Fortunately, it can be corrected with a simple mash-up of digital: thinking, vision, ideas, processes, emerging technologies, tools and importantly a realistic plan for execution – all of which I will share throughout Ultimate Business Continuity.

7 habits of owners and employees that will lead to

  1. Assuming what always worked in the old days will work now and in the future. In business continuity ans critical event management that hought line is often prevalent. Digital is different. Big dogs are falling every day. Toys ‘R Us announced they are closing all of their stores and 33,000 people are losing their jobs. Many Sears stores closed a few weeks before and Whole Foods was bought be Amazon. In an upcoming post on disruptor’s, I list other well known cases of disruption. Be paranoid and be prepared.
  1. Fear of rocking the boat: If you do not rock the boat, the boat will be rocked by a disruptor or you will be caught unprepared by agreeing with those that do not know how to prepare and you will be in the water without a life preserver.
  2. Fear of new technology: Technology is your friend. Too many people think technology is going to displace them. You must partner with technology to succeed. Ultimate Business Continuity is all about applying beneficial new technology for safety and continuity of operations.
  3. Fear of being different: Too many organizations are copy-cats. It is a losing proposition.
  4. Using ‘hunch decisions’ rather than ‘data-driven decisions’. Good data rules! It is the truth.
  5. Creating an organizational culture that only looks inward instead of both outward and inward: Being myopic makes you vulnerable to the disruptor in a distant sector salivating on easy prey. Be aware.
    Look outside your industry and within it. The company that can disrupt you may not be your current competitor. The disruptor can live in an industry far from yours. Technology can help you monitor millions of dynamic data points in your industry and beyond.

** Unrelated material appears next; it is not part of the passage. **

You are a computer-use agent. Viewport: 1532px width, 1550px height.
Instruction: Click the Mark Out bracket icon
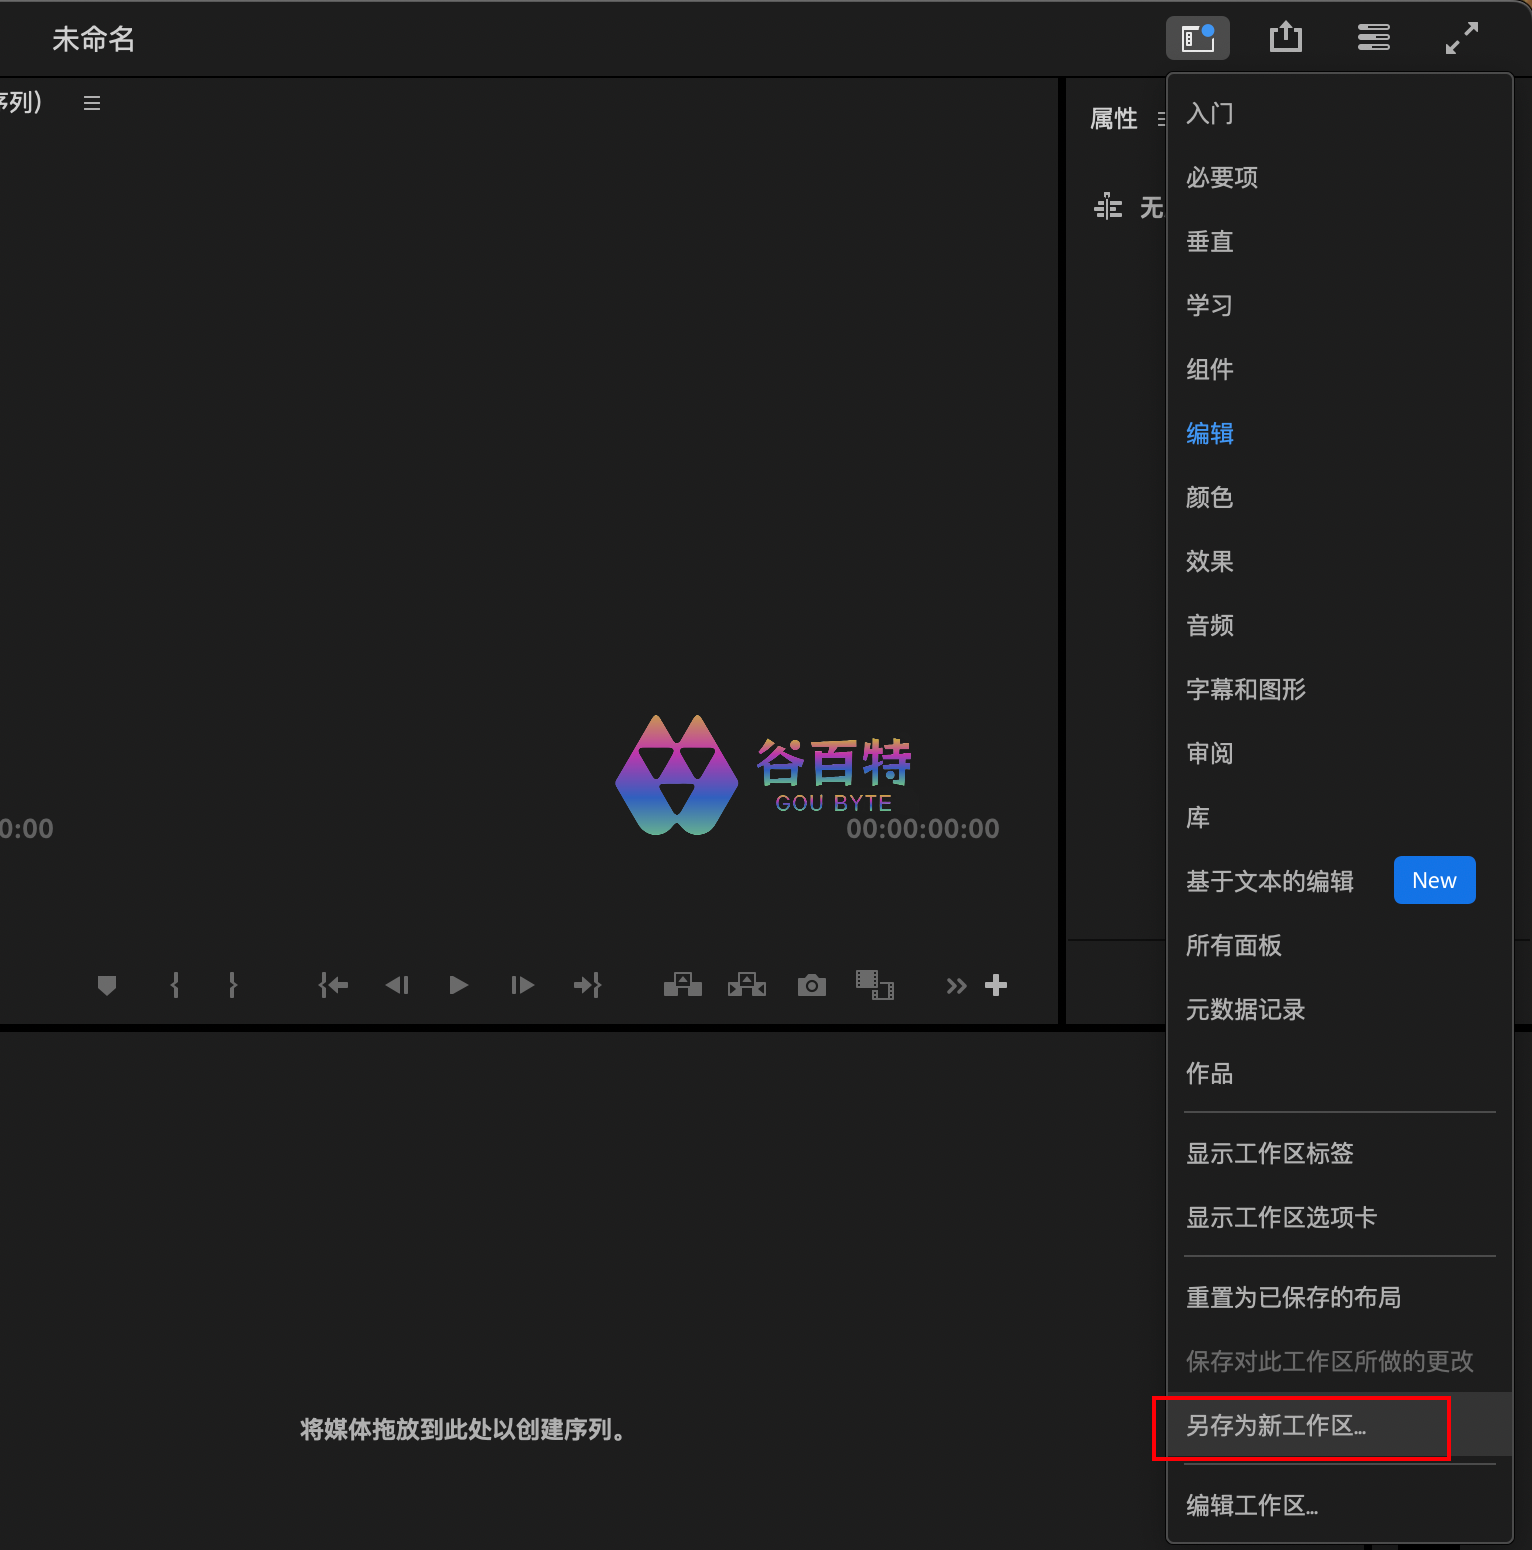233,986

  6. Destroying your employees spirit of innovation: If you have that rare person with an innovative spirit on your team do not beat the person down. Do not ask her or him to ‘reign it in’ because what she or he is doing is not a watered down ‘repeatable process’. Make it a repeatable process. Do not say, ‘this is not the Mary or Harry show’. Let your people express themselves, be different and shine. If you do not keep them happy your competition will find them or they might go out and find your competition.